Over the past six years, the BHP Foundation has partnered with CSIRO on this Project and it aim was simple but ambitious. It sought to increase interest and academic achievement among Aboriginal and Torres Strait Islander students in STEM subjects and related professions.
Impressive results are being seen across the Project, including:
- The ASSETS program provided unique and creative opportunities for high-achieving Aboriginal and Torres Strait Islander Year 10 students to explore available STEM study and career options. Following participation in the residential school, 93% of students had a good understanding of STEM careers, 79% wanted to study STEM at University, and 74% intended to have a STEM career.

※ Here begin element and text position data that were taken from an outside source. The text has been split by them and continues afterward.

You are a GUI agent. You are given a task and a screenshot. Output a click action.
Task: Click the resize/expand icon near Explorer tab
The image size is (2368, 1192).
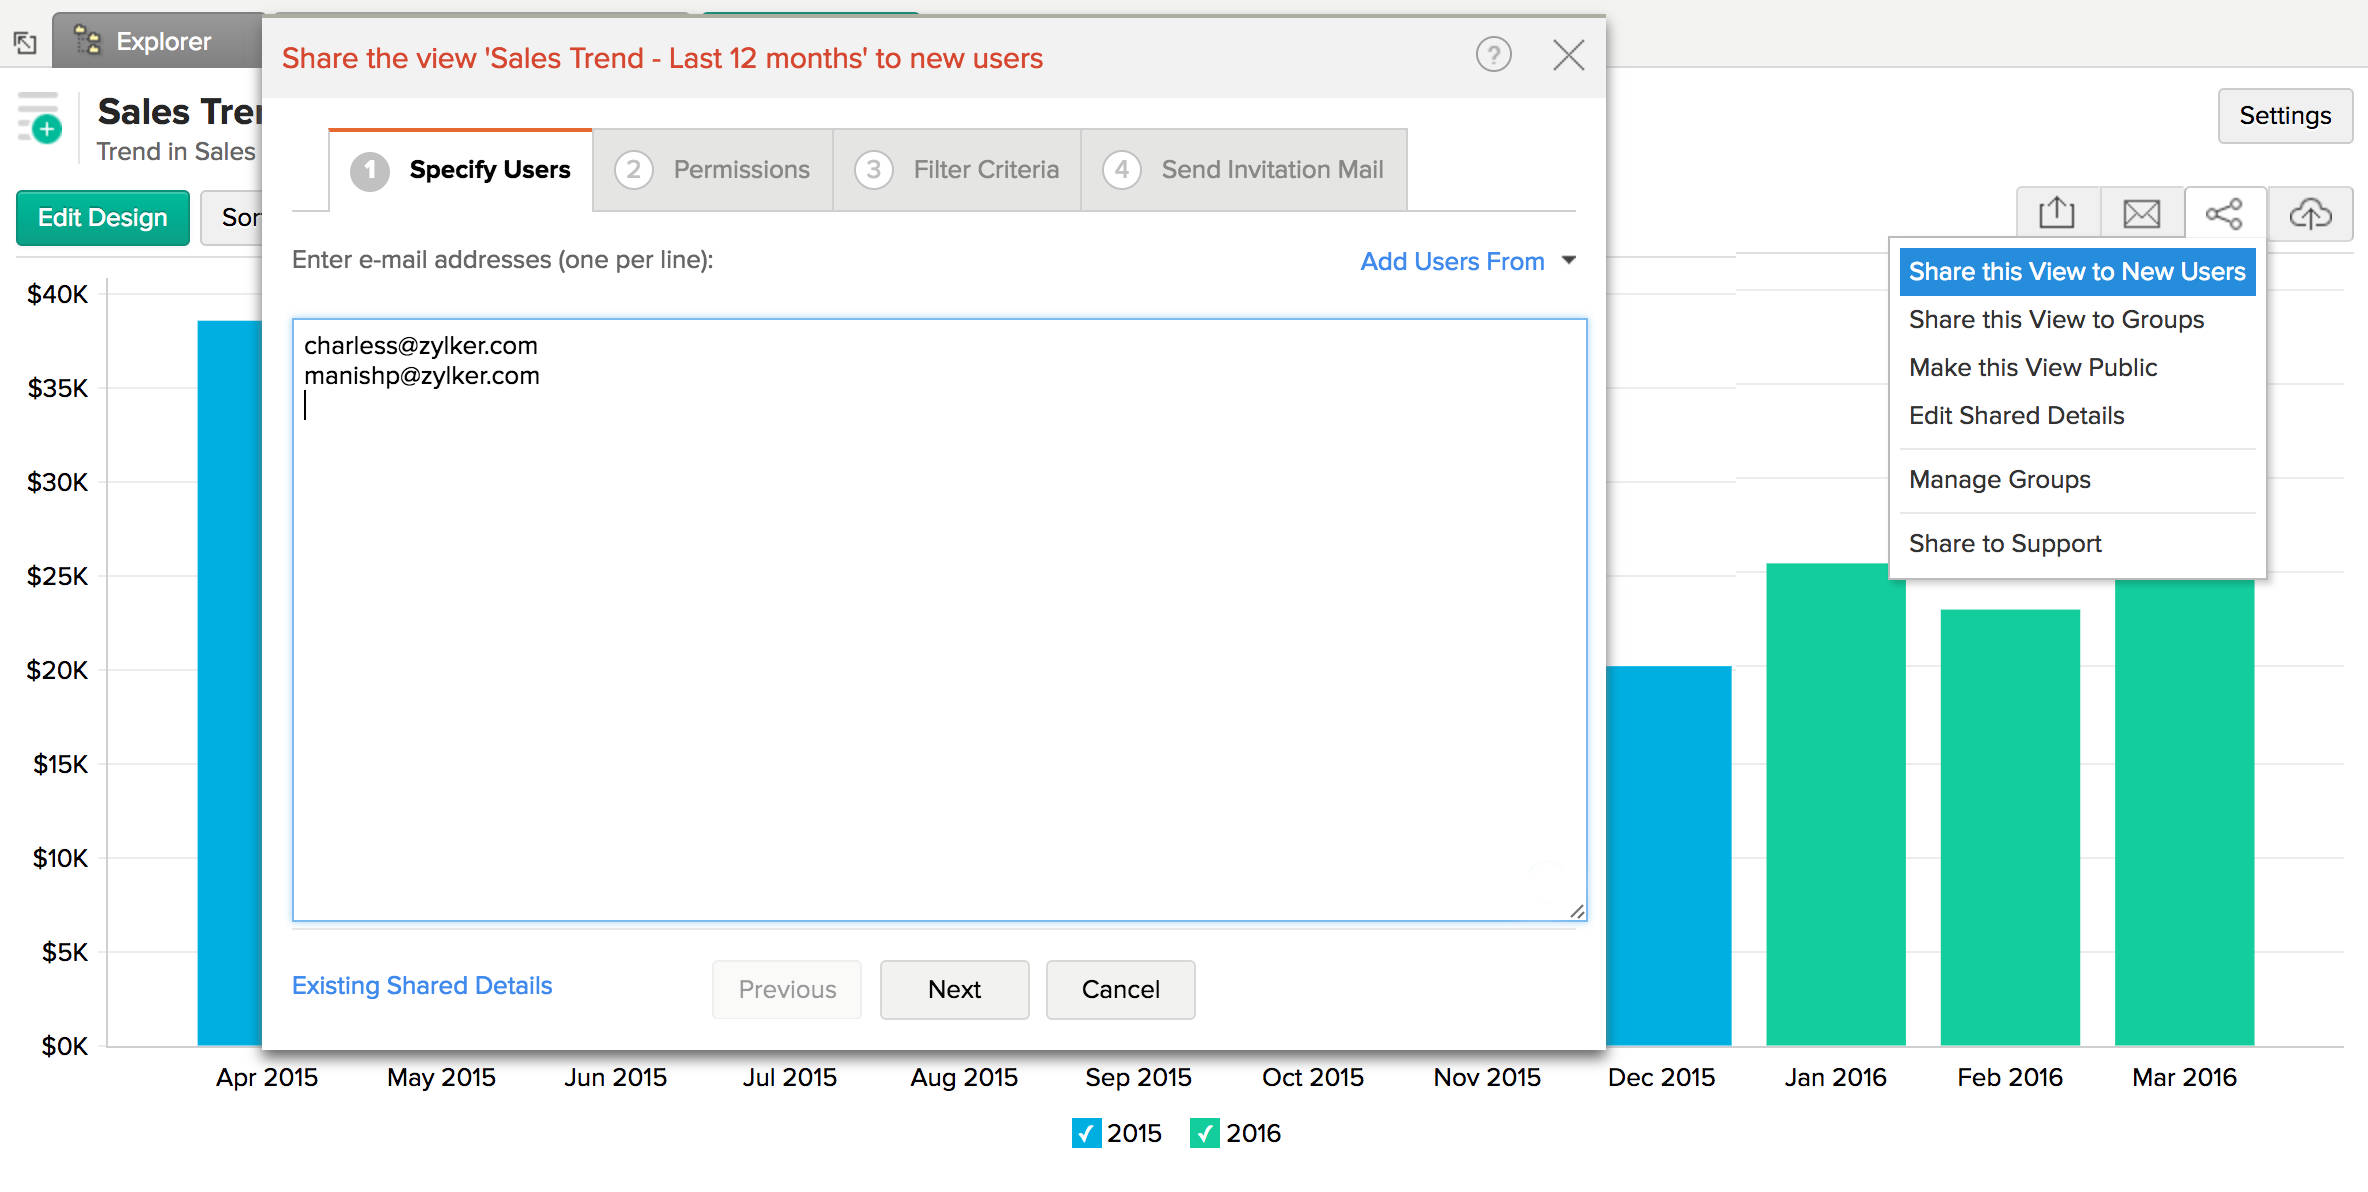click(24, 40)
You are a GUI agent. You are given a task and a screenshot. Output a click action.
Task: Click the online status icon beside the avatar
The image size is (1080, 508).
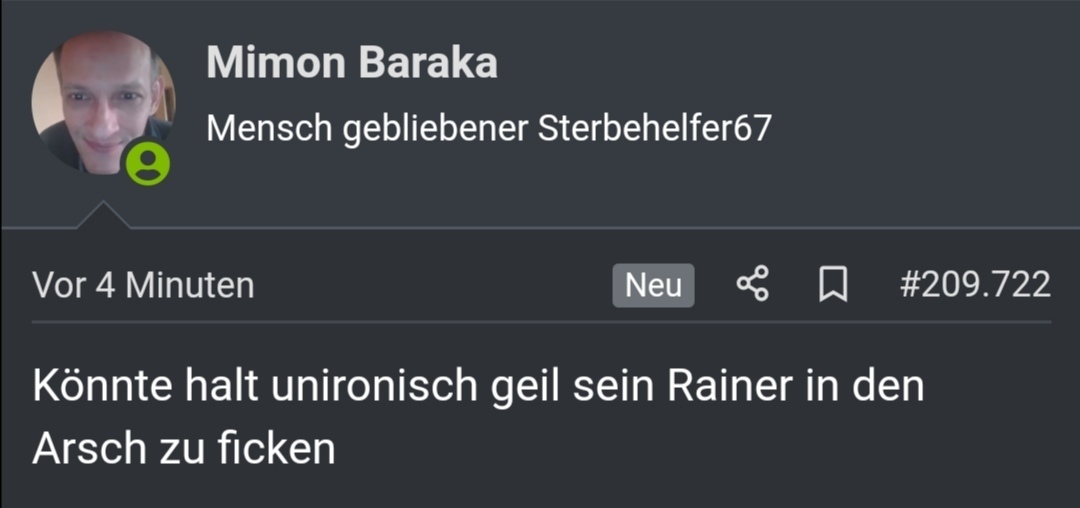[x=147, y=164]
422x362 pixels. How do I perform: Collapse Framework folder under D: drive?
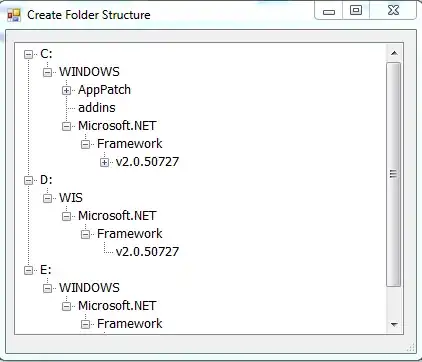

- The Inquiry for Indigenous Science Students provided opportunities for students in Years 5 to 9 in metropolitan and regional schools to increase engagement and achievement in science. Over 10,000 students have benefitted from this program, and for Aboriginal and Torres Strait Islander students who were assessed as D or E in achievement before the inquiry, 44% improved their results after participation.
- The Science Pathways for Indigenous Communities program supported remote Indigenous communities and schools to improve STEM education outcomes. Participating schools within nearly 30 communities now use a two-way science approach, and Indigenous staff and Elders now have more roles in the planning and delivery of two-way science in schools.
CSIRO Acting Director for Education and Outreach, Susan Burchill, said this Project is all about delivering long-term positive outcomes.
“To date, more than 22,100 Aboriginal and Torres Strait Islander students, 2,141 teachers 233 schools have been involved.
For the students involved, it’s resulted in greater interest and academic achievement in STEM subjects, and an increase in students looking to pursue a career in STEM, which we know is critical to building the skills to secure economic prosperity for future generations."